Saqué el cuerpo y comencé a alejarme caminando de espaldas. Mi mirada se dirigió ahora a mis dos laterales. Al girar el cuello hacia mi derecha, descubrí una figura bajo el dolmen. Parecía un anciano, apoyado sobre una especie de vara. Su barba blanca llegaba prácticamente hasta la altura del ombligo y vestía una túnica grisácea oscura, rodeada por un anchísimo cinturón de color madera, bajo un manto blancuzco que le tapaba prácticamente los pies. Me dijo que se llamaba Jayma y me pidió que me aproximara a él. ¿Era realmente un druida lo que se postraba ante mí?
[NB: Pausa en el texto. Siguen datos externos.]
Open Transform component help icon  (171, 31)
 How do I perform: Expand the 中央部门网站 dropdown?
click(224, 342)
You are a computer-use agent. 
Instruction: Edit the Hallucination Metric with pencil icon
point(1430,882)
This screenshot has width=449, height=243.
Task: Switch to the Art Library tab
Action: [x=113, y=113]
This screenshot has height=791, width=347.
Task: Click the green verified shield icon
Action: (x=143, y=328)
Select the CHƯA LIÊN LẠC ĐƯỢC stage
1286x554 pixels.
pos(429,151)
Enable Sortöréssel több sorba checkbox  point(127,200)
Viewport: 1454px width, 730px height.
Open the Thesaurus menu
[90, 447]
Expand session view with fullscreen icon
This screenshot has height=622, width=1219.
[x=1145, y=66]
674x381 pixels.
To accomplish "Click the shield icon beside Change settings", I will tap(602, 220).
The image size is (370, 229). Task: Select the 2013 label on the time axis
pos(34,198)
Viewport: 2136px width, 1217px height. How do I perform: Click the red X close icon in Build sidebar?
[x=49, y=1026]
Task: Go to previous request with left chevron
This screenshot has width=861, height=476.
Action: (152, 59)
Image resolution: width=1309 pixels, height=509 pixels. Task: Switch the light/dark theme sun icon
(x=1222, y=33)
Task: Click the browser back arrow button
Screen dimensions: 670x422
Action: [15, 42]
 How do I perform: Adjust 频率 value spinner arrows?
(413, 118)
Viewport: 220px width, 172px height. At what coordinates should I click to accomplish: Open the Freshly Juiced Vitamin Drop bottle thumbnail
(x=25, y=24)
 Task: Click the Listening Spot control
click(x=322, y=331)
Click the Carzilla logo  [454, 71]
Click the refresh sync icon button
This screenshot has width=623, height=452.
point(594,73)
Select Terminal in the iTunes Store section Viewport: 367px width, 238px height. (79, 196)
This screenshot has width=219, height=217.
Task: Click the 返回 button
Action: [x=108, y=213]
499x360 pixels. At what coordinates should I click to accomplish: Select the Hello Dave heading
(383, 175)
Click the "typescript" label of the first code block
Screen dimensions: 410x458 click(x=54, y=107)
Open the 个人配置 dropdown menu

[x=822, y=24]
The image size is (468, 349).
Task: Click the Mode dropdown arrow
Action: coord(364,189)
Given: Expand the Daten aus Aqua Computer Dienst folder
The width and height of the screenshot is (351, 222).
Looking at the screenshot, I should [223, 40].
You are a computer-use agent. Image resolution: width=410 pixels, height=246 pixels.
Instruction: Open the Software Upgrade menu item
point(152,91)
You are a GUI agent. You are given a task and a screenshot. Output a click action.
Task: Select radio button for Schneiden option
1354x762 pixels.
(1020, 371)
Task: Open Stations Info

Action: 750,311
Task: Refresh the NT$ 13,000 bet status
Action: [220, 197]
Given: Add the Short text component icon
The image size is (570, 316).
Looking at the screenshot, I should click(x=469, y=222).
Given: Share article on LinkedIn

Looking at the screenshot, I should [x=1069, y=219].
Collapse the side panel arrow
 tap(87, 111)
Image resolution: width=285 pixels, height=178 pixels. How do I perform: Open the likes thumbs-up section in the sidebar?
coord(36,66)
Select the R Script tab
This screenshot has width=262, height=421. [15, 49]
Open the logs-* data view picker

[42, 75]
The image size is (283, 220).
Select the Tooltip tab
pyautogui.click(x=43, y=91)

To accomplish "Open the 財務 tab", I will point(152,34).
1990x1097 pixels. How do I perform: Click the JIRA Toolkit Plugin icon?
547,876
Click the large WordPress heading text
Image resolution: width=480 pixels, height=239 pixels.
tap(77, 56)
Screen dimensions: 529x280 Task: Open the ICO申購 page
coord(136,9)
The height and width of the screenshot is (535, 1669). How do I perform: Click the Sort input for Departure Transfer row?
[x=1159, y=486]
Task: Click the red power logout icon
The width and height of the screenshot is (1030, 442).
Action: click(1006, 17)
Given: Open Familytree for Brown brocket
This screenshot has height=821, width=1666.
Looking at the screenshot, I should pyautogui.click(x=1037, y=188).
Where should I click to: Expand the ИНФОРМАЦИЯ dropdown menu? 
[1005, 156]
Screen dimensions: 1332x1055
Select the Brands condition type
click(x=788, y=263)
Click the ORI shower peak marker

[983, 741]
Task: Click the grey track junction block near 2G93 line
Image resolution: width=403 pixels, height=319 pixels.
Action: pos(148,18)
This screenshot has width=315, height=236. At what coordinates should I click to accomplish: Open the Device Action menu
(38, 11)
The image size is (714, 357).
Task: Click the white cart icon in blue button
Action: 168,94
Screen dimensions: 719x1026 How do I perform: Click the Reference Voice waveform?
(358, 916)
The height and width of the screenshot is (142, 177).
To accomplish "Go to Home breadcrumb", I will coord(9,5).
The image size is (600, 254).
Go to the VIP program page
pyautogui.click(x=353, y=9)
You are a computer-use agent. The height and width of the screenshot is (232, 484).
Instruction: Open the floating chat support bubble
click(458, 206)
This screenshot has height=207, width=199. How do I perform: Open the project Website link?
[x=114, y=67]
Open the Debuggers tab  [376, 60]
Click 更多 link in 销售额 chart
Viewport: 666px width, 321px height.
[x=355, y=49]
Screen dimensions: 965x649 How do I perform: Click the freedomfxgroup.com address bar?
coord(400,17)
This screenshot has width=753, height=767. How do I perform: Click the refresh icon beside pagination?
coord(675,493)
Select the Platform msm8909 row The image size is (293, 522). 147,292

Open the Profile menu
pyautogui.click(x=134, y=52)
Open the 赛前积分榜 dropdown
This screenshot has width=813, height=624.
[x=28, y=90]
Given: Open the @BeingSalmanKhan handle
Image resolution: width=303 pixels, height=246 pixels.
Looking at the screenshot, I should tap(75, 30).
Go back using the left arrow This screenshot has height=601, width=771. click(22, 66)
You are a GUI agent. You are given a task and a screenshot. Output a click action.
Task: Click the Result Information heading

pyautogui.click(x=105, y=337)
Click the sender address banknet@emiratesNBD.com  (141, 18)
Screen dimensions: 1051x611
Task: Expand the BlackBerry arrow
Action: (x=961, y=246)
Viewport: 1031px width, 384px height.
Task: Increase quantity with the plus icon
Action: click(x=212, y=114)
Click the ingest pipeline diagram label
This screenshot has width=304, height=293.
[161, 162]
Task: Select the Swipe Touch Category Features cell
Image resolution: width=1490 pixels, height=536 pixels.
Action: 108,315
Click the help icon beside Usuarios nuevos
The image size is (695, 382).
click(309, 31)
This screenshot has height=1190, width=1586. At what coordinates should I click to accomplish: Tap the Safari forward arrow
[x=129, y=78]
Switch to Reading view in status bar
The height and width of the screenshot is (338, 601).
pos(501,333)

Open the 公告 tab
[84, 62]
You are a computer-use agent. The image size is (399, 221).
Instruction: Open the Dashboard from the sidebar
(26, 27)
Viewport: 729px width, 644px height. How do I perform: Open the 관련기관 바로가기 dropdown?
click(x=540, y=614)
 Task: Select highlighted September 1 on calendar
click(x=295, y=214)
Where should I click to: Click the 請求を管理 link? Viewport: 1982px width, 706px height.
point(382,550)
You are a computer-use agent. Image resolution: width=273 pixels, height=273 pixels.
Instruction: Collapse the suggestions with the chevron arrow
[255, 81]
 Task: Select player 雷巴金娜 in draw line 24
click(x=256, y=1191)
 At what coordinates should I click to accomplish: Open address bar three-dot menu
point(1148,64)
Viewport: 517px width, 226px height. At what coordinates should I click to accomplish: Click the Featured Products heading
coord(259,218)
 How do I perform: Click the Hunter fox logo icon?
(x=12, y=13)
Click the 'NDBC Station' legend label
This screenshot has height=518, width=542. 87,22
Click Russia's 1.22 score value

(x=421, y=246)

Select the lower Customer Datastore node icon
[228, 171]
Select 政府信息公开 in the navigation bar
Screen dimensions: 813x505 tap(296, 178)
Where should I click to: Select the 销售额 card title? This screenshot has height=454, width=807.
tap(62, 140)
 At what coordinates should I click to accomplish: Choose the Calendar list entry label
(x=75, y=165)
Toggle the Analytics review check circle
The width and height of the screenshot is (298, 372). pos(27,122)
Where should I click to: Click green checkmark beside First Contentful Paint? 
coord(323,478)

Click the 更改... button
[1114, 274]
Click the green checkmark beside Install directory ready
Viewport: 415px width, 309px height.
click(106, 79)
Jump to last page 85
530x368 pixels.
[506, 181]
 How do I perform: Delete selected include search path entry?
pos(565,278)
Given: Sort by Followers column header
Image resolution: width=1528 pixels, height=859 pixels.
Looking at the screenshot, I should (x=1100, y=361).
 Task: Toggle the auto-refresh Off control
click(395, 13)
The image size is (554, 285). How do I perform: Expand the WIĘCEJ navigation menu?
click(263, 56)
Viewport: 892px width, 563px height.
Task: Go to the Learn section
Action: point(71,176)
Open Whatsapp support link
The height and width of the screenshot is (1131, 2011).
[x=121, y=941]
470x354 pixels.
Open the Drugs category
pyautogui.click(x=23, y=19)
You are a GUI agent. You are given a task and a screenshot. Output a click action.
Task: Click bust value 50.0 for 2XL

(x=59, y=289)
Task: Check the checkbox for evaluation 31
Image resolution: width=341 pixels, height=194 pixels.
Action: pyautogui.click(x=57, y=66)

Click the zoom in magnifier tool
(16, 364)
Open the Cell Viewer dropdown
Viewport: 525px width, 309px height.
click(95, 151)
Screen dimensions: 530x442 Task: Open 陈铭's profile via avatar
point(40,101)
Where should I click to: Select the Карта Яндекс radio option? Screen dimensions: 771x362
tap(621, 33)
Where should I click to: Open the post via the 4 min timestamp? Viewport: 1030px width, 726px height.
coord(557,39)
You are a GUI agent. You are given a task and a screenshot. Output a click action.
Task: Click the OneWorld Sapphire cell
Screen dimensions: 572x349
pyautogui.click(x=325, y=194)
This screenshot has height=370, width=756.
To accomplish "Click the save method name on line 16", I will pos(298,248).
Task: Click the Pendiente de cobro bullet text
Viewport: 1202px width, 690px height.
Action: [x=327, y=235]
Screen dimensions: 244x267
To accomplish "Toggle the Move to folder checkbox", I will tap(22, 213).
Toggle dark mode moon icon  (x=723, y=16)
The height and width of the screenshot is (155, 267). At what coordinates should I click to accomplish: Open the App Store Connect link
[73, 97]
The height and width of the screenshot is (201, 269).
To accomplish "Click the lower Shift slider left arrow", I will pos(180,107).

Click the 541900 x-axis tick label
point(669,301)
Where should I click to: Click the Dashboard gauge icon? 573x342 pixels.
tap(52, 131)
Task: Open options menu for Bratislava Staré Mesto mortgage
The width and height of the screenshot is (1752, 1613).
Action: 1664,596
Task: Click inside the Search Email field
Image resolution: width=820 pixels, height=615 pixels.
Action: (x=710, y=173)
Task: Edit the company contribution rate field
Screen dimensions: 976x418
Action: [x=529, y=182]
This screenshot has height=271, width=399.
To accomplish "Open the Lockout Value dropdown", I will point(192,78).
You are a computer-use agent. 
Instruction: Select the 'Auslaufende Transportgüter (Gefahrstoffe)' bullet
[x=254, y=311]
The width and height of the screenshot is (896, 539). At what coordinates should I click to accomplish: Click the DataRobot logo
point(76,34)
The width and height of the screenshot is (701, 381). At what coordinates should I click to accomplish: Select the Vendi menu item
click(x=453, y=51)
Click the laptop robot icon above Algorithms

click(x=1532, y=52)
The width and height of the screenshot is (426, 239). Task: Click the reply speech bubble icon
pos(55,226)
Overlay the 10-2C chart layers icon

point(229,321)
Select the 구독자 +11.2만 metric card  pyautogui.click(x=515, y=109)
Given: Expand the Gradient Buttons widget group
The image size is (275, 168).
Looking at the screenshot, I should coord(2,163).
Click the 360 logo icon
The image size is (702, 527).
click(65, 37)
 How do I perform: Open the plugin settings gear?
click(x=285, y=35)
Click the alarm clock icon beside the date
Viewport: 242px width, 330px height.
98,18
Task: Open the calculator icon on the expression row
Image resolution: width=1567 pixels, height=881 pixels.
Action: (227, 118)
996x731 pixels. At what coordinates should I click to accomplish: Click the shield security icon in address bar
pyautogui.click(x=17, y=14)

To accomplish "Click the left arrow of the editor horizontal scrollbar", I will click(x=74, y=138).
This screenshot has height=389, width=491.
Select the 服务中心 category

Cuando me acerqué, el (posible) druida me miraba fijamente a los mis ojos: “Debes aprender a vivir con la decepción que supone ser mediocre. No es cosa fácil. Es un muy duro trabajo. Sobretodo, y especialmente, para quién no lo es.” Reaccioné, como al que acaban de mojar con una manguera. Quería retirar los ojos, fijarlos en cualquier otro lado que no fuera aquella penetrante mirada y en mi perspectiva visual apareció el suelo, como su fuera la mejor vía de escape. “No dejes que tus ojos huyan. O serás un cobarde permanentemente. Y no busques huir por el suelo porque te pisarán”. Con enorme esfuerzo, alcé de nuevo la cabeza gacha para mirar de nuevo al viejo. Pero ya no estaba. Volví al centro, inquieto, desconcertado. La ansiedad hizo presa de mí. Quería salir de allí inmediatamente, como quién quiere despertarse de una pesadilla, esa Alicia que huye de los guardias de la Reina de Corazones. Me sentía como un asmático en pleno ataque y, como aquellos que toman conciencia de su debilidad, comencé a luchar por respirar. Poco a poco. Readaptando el ritmo cardiaco. Observando a mi alrededor y percatándome que no había amenaza alguna, excepto yo mismo. Podía retomar el control sin competencia externa. Y así lo hice. En escasos segundos volvía a respirar con normalidad. Seguía en Stonehenge, rodeado de dólmenes. Veía con claridad el valle que se alzaba más allá de estas puertas de piedra. Abandoné el templo y puse rumbo al horizonte. Es evidente que todavía queda mucho por ver.